1. Kutup: SAVAŞA HAYIRBARIŞ HEMEN ŞİMDİ
2. Kutup: BARIŞA HAYIRSAVAŞ HEMEN ŞİMDİ
(23 Mayıs 2016 -17 ve 18 bu gün bu makalemiz yayınlandı. Ve malesef iyilerin az çalışmasıyla dünya 12 ay sonra aynı kötülük kutbunda seyrediyor! )
İnsanoğlu yaratıldığı günden beri ciddi bir imtihan ile karşı karşıyadır. Biri "Savaşa hayır, barış hemen şimdi!" ve diğeri "Barışa hayır savaş hemen şimdi!" Yani birincisi muhabbet, merhamet, fazilet, sadakat ve tövbekar Adem'i cenah, diğeri kin, nefret, isyankar küfrü inadi Şeytan'i olan cephedir.Dünya her dem bu iki kutbun karşılıklı mücadele meydanıdır!
Sevgili dostlar! Şu anda yeryüzü ve ekser dünya devletleri, çift kutuplu bir dünyanın uçlarıyla manevi ve kimyasal olarak en zıt ve uzak ve kökleriyle/kökenleriyle tamamen farklı da olsalar, bir diğeriyle komşuluk noktasında, maddi ve fiziki olarak bitişik ve hatta birleşik bir durumdalar.

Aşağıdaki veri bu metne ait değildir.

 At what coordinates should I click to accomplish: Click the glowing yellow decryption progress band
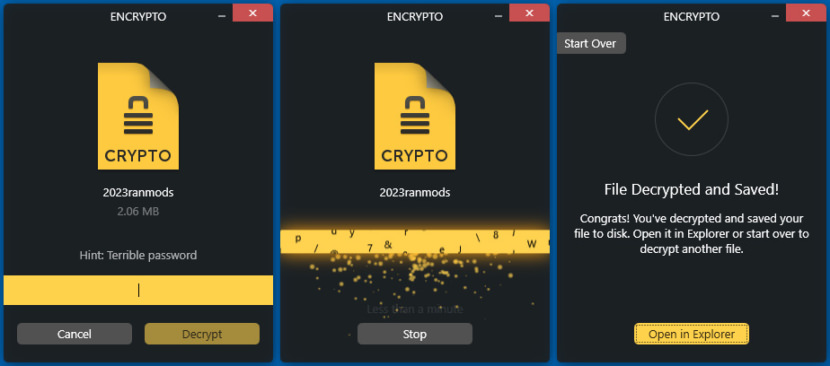coord(415,242)
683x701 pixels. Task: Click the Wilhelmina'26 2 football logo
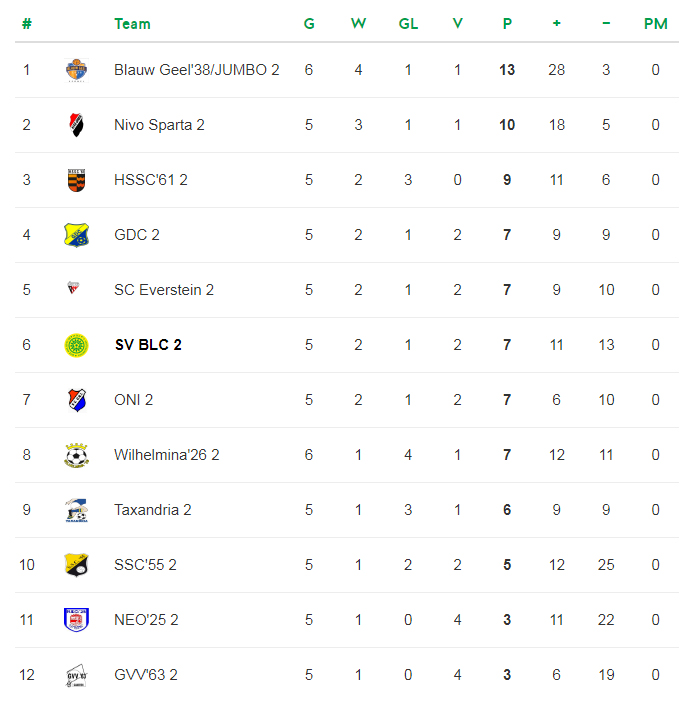[76, 455]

Yani bizatihi yer küresi dediğimiz arz denilen “Ahretin mezraası olan Dünya” Kuzey ve Güney Kutbu olarak iki farklı istikametin, meteorolojik; dondurucu soğuk ve sıcak yakıcı, farklı coğrafya ve iklimle farklı yaşam alanları olarak bir diğerine alternatiflerdir.

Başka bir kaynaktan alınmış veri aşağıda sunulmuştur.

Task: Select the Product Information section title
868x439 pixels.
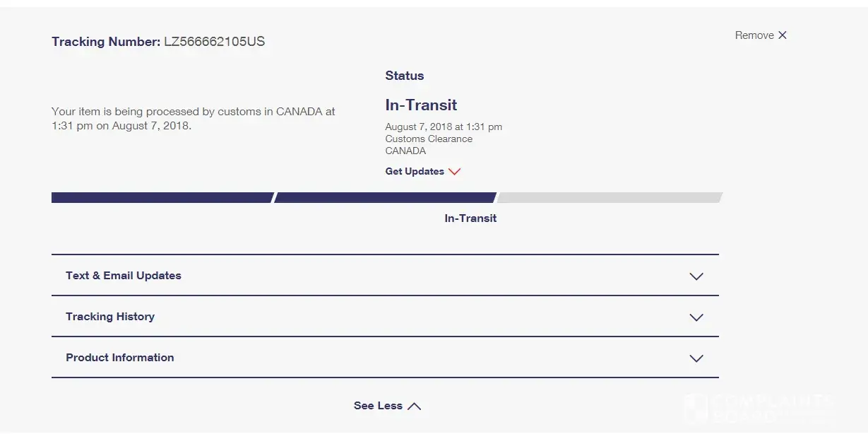Action: coord(120,358)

Cenabı Hak(cc) Bizler İslam Ümmetini bile “Sizi (her türlü aşırı uçuktan/uçlu olmaktan uzak) vasat bir ümmet kıldık." [Bakara 143] buyurmaktadır. Belki de Efendimiz(as) bu her iki kutbun kutup uçlarındaki zararlı duruma kıyasla, maddi ve manevi âlemi tarif ederek “İşlerin en hayırlısı devamlı/dengeli vasat/ortanca olanıdır.” (Beyhaki) buyurmaktadır.
Bu artı(+) ve(-) eksi durumların bazen yer değiştirerek dengeleri sarsma ve sağlama durumlarıyla; siyasi ve sosyal noktalarda yine bir benzeri olarak iki farklı alan ve algının alternatiflerini sergiler. İşte bu kutuplardan biri: Âdem’i, İnsan’i, İman’i, İslam’i… olan kutuptur ki daha önce izah ettiğimiz gibi “Gerçek Barış ve Huzur; Kul’un Rabbi ile Barışmasıdır.” Önemine binaen bu konu ile ilgili bir kısım Ayetleri tekrar verecek olursak:
Allah(cc) A’raf Suresinde 7/2-29 arası Ayetlerde Şöyle Beyan Buyurur:
2–“(O Kur’an/Vahiy:) Sana indirilen bir Kitap’tır. Onunla ‘insanları’ uyarman ve inananlara öğüt (vermen) hususunda göğsünde bir sıkıntı olmasın.”
3–“(Ey insanlar) Rabbinizden, size indirilene uyun ve O'ndan başka (ilahlara, şeytanlara, aldatıcı olan…) dostlara uymayın. Ne kadar da az öğüt alıyorsunuz!”
4–“Nice kentler helak ettik. Gece yatarlarken yahut gündüz uyurlarken, azabımız onlara geliverdi.”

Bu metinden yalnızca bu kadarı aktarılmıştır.